Abstract:Coronary Computed Tomography Angiography (CCTA) evaluation of chest-pain patients in an Emergency Department (ED) is considered appropriate. While a negative CCTA interpretation supports direct patient discharge from an ED, labor-intensive analyses are required, with accuracy in jeopardy from distractions. We describe the development of an Artificial Intelligence (AI) algorithm and workflow for assisting interpreting physicians in CCTA screening for the absence of coronary atherosclerosis. The two-phase approach consisted of (1) Phase 1 - focused on the development and preliminary testing of an algorithm for vessel-centerline extraction classification in a balanced study population (n = 500 with 50% disease prevalence) derived by retrospective random case selection; and (2) Phase 2 - concerned with simulated-clinical Trialing of the developed algorithm on a per-case basis in a more real-world study population (n = 100 with 28% disease prevalence) from an ED chest-pain series.
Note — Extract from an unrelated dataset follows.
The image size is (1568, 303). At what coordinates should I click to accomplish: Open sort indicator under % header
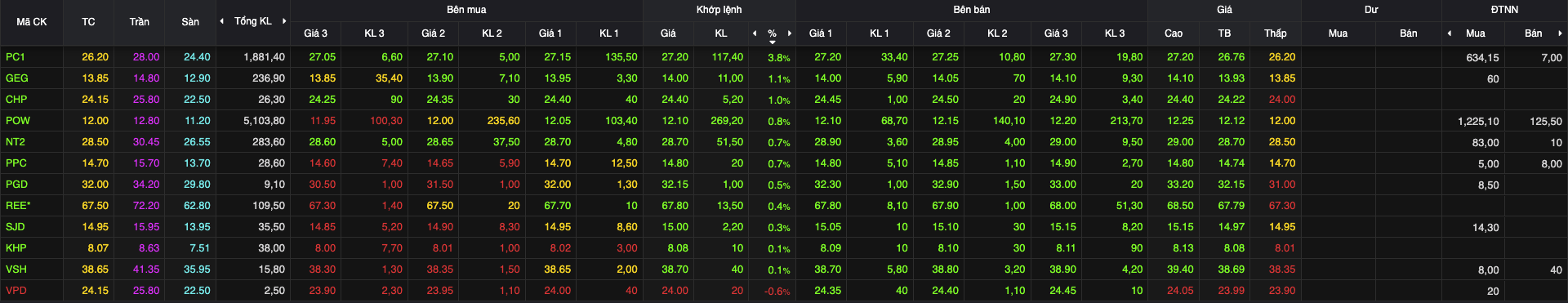[x=773, y=42]
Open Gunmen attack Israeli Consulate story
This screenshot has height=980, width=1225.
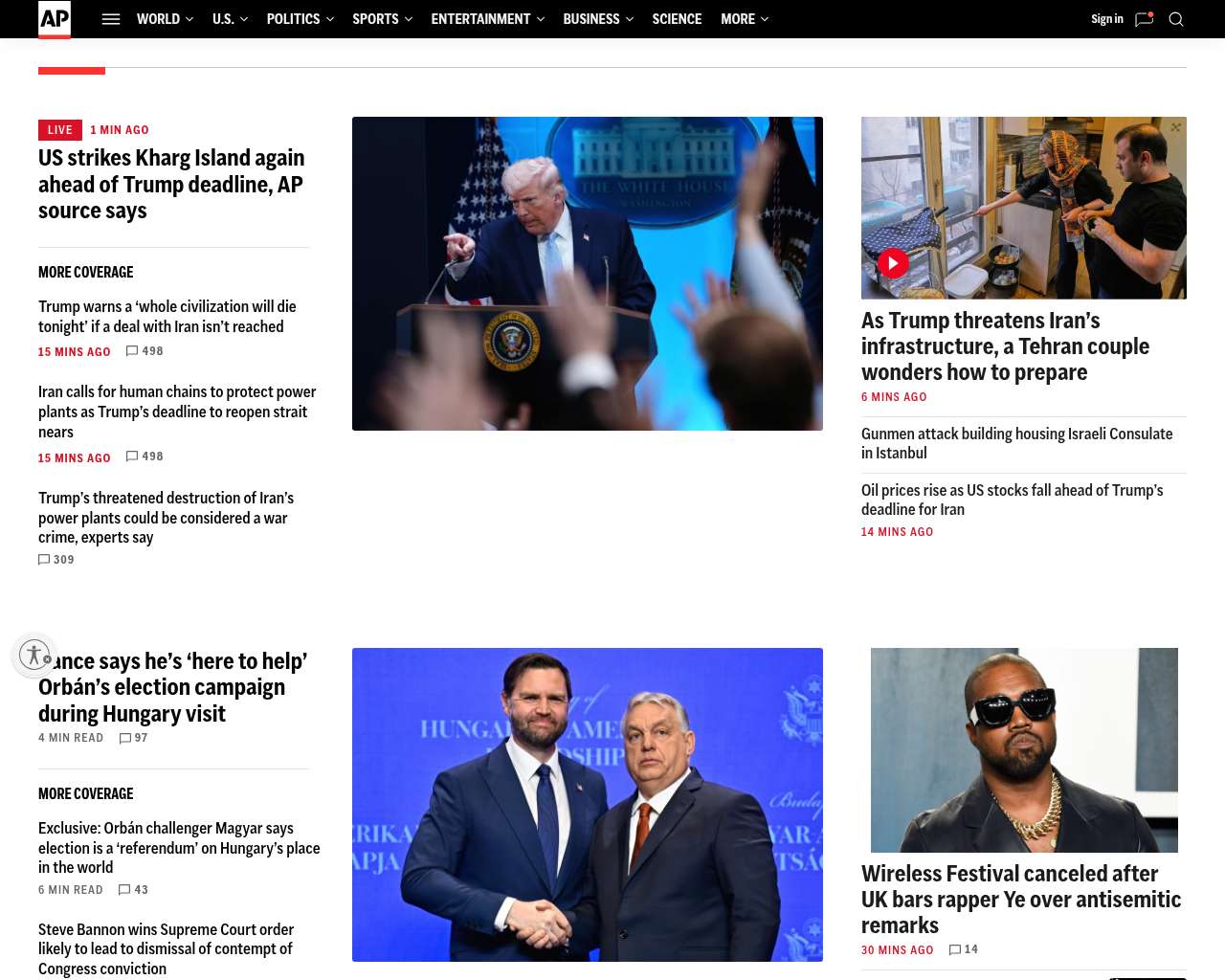pos(1016,443)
This allowed pre-deployment evaluation of the AI-based CCTA screening application which provides a vessel-by-vessel graphic display of algorithm inference results integrated into a clinically capable viewer. Algorithm performance evaluation used Area Under the Receiver-Operating-Characteristic Curve (AUC-ROC); confusion matrices reflected ground-truth vs AI determinations. The vessel-based algorithm demonstrated strong performance with AUC-ROC = 0.96. In both Phase 1 and Phase 2, independent of disease prevalence differences, negative predictive values at the case level were very high at 95%. The rate of completion of the algorithm workflow process (96% with inference results in 55-80 seconds) in Phase 2 depended on adequate image quality. There is potential for this AI application to assist in CCTA interpretation to help extricate atherosclerosis from chest-pain presentations.